Judgment by Stephen Breyer, 9-0, overturned a lower court ruling that waiving the Camp Constitution and its director, Harold Schurtleff, did not violate their right to freedom of expression under the First Amendment to the U.S. Constitution.
The administration of US President Joe Biden has supported the Camp Constitution in this matter.
The flag-raising program in Boston was aimed at promoting diversity and tolerance among the city’s various communities.
Rejecting the Camp Constitution, Boston said raising the cross of the flag could violate another part of the First Amendment, which prohibits governments from approving a particular religion.

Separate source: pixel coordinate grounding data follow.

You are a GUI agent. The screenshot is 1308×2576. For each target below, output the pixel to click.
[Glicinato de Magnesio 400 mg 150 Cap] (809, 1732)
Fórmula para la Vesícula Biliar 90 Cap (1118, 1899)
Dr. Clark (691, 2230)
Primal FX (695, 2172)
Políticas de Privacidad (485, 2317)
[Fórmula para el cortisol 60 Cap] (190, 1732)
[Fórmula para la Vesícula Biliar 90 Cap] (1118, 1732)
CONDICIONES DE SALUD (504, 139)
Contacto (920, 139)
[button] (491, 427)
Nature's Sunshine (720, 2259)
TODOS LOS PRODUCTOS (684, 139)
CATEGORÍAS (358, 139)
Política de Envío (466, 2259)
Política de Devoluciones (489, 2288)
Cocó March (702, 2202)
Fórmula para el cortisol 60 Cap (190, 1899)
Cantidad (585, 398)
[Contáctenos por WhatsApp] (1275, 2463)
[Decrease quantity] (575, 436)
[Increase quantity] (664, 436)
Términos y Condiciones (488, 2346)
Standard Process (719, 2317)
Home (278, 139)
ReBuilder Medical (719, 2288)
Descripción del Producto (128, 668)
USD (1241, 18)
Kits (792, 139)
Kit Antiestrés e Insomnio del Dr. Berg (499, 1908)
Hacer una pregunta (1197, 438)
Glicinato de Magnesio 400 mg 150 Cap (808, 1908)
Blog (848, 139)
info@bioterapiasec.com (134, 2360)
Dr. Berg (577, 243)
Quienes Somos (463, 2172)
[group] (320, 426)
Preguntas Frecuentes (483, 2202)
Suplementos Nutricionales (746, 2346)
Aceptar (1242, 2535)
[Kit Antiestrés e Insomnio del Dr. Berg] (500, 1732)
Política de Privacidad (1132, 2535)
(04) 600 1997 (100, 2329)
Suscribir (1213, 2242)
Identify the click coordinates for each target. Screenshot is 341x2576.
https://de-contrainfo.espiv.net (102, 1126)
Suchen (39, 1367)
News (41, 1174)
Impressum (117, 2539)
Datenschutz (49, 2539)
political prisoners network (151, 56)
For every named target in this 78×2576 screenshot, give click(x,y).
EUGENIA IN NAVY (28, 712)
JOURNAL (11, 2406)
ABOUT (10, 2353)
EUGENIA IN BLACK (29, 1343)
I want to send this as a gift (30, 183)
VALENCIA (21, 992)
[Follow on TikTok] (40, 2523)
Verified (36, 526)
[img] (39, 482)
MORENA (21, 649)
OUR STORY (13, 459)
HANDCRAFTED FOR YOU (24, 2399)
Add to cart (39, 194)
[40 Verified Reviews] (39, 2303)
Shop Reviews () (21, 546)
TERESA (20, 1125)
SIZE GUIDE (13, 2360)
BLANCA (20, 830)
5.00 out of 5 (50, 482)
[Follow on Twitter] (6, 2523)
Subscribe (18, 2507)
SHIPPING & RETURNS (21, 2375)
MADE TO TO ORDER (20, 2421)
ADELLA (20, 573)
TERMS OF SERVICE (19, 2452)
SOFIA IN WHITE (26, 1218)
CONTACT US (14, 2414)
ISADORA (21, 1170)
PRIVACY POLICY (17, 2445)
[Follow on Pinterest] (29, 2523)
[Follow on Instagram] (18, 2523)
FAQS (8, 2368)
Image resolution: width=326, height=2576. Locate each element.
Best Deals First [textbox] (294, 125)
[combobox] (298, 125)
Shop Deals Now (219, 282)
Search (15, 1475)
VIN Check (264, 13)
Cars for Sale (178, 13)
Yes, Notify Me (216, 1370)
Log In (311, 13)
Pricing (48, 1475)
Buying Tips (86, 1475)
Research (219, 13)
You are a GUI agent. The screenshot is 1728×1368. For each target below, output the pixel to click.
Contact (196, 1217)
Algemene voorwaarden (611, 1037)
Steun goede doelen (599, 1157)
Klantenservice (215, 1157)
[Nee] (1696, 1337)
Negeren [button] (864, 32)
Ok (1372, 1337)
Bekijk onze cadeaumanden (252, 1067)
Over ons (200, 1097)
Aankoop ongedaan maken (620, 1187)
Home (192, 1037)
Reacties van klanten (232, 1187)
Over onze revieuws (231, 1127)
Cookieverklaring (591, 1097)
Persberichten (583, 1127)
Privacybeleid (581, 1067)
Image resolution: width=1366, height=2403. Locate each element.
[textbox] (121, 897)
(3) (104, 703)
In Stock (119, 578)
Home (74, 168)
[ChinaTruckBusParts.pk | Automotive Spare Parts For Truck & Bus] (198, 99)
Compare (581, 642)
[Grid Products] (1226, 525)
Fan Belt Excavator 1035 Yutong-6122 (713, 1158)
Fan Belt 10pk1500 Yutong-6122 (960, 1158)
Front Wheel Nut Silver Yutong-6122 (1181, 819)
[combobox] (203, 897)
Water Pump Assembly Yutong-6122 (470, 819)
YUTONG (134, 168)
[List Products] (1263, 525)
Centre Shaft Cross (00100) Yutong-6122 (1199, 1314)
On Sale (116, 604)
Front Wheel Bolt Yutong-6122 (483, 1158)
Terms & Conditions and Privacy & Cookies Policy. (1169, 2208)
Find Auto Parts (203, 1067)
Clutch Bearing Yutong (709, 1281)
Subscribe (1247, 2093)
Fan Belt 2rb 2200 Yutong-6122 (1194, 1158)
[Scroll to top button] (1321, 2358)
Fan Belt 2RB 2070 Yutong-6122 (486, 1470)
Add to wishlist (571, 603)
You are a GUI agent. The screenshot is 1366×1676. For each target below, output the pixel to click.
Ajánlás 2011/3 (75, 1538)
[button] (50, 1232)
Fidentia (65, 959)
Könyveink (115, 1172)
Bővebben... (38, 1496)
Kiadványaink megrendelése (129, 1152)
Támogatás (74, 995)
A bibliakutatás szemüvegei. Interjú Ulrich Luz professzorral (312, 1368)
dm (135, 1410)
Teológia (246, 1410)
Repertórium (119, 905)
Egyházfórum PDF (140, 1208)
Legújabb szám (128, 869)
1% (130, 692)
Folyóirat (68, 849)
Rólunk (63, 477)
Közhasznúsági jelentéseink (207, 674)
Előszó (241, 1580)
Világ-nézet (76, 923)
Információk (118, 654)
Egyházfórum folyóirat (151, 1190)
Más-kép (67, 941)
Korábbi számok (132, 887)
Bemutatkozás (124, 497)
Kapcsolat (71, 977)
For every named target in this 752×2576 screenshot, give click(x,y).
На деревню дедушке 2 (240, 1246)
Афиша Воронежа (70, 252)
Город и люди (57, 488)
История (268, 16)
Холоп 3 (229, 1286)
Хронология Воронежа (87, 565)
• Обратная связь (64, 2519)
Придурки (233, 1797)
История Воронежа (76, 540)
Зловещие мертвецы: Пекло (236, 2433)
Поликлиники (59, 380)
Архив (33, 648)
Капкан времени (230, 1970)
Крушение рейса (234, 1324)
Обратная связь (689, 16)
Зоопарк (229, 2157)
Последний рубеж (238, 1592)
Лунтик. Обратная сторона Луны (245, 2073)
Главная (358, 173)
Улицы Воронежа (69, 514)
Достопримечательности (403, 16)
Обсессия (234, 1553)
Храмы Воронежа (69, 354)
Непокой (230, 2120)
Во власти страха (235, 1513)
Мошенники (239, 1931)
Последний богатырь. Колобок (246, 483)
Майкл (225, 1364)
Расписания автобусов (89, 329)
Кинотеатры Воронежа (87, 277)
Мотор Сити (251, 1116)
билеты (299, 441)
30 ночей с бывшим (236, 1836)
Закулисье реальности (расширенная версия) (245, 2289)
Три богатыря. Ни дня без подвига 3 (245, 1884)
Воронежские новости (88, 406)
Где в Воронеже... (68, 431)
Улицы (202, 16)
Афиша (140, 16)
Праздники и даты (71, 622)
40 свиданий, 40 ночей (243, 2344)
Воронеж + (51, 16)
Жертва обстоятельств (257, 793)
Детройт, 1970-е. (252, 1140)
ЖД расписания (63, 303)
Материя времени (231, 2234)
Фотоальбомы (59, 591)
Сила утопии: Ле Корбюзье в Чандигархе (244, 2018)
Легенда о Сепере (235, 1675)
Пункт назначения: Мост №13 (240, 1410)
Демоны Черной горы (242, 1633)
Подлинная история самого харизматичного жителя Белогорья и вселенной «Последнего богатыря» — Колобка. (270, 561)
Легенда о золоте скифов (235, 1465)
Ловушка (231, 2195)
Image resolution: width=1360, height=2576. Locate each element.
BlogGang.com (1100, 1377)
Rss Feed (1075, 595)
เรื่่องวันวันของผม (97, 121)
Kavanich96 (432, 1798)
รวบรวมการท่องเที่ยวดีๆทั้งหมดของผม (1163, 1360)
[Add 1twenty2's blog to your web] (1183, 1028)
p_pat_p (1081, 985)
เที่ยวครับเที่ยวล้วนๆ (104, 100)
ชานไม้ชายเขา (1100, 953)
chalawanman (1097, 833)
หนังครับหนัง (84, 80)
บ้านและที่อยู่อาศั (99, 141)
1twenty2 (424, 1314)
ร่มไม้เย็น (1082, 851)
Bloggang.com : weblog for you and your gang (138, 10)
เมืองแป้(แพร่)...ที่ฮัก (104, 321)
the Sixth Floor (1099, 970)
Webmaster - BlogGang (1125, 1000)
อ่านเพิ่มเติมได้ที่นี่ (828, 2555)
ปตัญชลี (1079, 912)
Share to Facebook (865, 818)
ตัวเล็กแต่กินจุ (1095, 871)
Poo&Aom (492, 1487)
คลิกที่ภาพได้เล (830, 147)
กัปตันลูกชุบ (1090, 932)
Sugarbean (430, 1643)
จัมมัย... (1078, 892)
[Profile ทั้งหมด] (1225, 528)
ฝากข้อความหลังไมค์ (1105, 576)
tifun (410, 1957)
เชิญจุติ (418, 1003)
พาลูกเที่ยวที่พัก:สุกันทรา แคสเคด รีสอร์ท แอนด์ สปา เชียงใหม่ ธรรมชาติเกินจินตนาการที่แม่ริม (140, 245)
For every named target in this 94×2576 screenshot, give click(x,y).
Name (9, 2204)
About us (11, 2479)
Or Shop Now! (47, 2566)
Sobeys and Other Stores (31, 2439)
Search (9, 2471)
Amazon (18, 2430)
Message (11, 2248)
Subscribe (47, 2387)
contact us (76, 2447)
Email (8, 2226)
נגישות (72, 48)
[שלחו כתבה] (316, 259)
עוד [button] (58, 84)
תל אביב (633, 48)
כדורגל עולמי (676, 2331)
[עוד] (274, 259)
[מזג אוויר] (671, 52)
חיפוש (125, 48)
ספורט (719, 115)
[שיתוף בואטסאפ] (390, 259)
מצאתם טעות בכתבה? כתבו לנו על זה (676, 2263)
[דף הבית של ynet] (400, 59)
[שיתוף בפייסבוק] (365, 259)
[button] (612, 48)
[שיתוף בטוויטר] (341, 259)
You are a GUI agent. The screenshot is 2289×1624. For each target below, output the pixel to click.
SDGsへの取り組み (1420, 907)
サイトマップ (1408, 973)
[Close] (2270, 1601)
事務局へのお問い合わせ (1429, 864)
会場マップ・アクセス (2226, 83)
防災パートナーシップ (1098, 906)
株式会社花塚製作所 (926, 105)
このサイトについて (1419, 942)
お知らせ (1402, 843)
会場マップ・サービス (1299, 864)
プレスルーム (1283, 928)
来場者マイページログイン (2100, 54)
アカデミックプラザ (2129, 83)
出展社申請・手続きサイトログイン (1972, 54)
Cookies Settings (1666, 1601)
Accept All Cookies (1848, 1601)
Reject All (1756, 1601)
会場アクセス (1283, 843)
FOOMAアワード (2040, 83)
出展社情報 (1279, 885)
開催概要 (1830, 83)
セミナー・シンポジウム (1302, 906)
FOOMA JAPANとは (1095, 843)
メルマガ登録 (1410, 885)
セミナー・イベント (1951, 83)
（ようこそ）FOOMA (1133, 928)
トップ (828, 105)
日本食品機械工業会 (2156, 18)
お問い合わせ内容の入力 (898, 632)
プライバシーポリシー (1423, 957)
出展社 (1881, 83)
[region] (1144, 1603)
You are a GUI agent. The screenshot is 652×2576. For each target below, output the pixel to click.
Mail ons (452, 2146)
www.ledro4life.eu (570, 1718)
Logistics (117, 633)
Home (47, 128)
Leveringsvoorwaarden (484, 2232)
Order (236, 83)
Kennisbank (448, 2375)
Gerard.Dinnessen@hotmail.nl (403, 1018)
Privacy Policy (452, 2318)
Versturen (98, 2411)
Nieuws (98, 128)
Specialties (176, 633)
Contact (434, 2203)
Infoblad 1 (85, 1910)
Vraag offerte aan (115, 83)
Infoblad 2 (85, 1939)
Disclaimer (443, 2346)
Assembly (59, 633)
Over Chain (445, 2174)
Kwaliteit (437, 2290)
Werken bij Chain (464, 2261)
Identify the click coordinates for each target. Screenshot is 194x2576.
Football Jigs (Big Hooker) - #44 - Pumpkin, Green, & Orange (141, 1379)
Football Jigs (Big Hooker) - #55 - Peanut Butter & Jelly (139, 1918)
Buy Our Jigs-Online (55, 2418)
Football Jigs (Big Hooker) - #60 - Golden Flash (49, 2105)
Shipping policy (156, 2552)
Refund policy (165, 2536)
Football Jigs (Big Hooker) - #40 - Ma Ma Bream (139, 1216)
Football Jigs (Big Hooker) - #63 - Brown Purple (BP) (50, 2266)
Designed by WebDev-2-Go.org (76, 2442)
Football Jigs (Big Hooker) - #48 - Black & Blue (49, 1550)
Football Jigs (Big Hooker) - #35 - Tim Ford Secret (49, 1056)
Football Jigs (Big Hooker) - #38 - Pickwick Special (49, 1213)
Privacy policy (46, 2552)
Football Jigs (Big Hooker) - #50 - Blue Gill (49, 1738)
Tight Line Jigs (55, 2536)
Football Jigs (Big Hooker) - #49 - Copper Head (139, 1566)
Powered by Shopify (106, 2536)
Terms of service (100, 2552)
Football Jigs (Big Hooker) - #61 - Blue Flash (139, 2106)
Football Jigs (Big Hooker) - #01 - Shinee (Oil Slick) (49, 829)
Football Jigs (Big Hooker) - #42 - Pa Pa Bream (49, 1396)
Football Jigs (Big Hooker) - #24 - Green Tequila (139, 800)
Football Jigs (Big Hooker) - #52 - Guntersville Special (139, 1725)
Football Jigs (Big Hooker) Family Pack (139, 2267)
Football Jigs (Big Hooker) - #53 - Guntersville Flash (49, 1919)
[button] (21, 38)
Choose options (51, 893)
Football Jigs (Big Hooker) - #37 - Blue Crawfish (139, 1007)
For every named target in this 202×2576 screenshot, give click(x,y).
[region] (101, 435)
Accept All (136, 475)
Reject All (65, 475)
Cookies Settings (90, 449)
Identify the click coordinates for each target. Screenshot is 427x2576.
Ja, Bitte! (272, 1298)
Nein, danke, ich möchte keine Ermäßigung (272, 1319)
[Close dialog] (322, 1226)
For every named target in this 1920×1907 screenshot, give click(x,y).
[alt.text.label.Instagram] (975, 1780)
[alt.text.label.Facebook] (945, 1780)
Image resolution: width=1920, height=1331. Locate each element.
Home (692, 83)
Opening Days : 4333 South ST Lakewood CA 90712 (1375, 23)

As a result of a lawsuit last October, Boston suspended the program to ensure that the city could not be forced to “publish messages contrary to its own.”
Boston said a demand to open the flagpole to “anyone” could force it to raise flags promoting division or intolerance, such as a swastika or a terrorist group.
The Supreme Court, which has a 6-3 conservative majority, has taken a broad view of religious rights and is increasingly receptive to arguments that governments act with hostility toward religion.
The question was whether the flagpole became a public forum that deserved protection of freedom of speech under the First Amendment to prohibit discrimination on the basis of perspective, as claimed by the plaintiffs, or was it merely a channel for government action that did not guarantee protection such as argued Boston.
Breyer, who is resigning at the end of the current court’s term, wrote that Boston’s “lack of significant involvement in choosing flags or drafting their messages forces us to classify flag-raising as a private rather than a governmental speech.”
Breyer added that the denial of the Camp Constitution’s request was “discriminated against on religious grounds” and violated the protection of freedom of speech in the First Amendment.
According to conservative judges Samuel Alita, Clarence Thomas and Neil Gorsach, they agreed with the results of the case, but not with Breyer’s reasoning, which, in their opinion, can not always find out if the government is “secretly” censoring private speech.
The controversy arose because of Boston’s practice of allowing private groups to hold flag-raising activities using one of three flagpoles in the square in front of City Hall.
From 2005 to 2017, Boston approved all 284 applications it received before being denied the Camp Constitution.
The vast majority of flags were foreign flags, but also included one dedicated to LGBT honor in Boston.